* DESCRIPTION OF THE TASK:
If a line below contains the string "will", copy it out.

** Opening DATA FOR THIS TASK block **

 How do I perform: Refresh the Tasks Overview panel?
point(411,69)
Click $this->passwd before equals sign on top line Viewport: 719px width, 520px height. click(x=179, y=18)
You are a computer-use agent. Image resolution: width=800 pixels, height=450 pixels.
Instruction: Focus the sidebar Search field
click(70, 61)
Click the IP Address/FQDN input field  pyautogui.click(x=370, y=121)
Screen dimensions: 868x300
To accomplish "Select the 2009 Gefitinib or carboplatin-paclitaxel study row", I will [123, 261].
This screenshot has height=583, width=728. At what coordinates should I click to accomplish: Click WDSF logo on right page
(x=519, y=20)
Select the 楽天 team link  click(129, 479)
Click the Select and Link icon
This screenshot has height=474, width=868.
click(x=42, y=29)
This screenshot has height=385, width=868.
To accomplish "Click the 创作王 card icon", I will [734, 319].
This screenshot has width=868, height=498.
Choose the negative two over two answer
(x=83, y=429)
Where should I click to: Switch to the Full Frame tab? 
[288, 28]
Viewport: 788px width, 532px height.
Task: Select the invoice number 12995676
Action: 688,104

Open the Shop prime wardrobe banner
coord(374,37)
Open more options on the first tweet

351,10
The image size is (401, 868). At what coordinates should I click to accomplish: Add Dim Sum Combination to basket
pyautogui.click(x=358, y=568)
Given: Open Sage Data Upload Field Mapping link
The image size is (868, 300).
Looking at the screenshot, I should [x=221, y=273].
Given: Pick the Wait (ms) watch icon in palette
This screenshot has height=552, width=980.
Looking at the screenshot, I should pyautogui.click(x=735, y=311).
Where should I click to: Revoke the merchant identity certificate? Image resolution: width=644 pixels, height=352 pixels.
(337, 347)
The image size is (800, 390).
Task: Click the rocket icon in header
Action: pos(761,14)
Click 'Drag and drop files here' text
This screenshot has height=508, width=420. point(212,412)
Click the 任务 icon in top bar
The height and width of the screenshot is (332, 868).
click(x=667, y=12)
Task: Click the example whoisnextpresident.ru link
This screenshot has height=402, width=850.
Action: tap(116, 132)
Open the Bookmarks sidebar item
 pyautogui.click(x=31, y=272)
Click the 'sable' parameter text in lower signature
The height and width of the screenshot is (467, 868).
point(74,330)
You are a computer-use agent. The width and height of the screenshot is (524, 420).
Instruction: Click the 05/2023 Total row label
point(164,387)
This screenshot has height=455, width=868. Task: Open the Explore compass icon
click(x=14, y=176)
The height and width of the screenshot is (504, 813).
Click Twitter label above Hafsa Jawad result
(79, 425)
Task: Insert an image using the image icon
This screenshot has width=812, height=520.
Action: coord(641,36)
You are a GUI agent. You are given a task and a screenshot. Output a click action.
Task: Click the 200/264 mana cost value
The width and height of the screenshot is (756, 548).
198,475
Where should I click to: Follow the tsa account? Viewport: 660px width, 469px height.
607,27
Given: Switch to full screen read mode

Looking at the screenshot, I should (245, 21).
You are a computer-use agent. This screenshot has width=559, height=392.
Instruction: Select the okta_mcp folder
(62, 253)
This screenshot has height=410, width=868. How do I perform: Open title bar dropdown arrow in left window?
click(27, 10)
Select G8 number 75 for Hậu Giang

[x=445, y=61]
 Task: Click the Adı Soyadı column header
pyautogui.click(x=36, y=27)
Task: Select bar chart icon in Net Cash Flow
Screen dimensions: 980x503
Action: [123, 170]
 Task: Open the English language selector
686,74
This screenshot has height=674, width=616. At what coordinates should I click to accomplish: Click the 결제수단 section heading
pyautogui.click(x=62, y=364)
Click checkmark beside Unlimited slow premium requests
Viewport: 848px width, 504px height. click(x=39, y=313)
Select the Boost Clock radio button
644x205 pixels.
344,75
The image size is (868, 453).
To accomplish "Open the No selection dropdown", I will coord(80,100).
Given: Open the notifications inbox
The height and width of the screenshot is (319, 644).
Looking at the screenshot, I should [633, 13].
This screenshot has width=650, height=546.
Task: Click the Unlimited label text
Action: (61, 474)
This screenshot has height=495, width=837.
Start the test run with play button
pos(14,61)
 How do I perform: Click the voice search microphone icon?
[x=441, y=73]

** Closing DATA FOR THIS TASK block **

* RESPONSE BOX:
To accomplish "Select the 2009 Gefitinib or carboplatin-paclitaxel study row", I will [123, 261].
To accomplish "Click the 创作王 card icon", I will [734, 319].
To accomplish "Open the No selection dropdown", I will coord(80,100).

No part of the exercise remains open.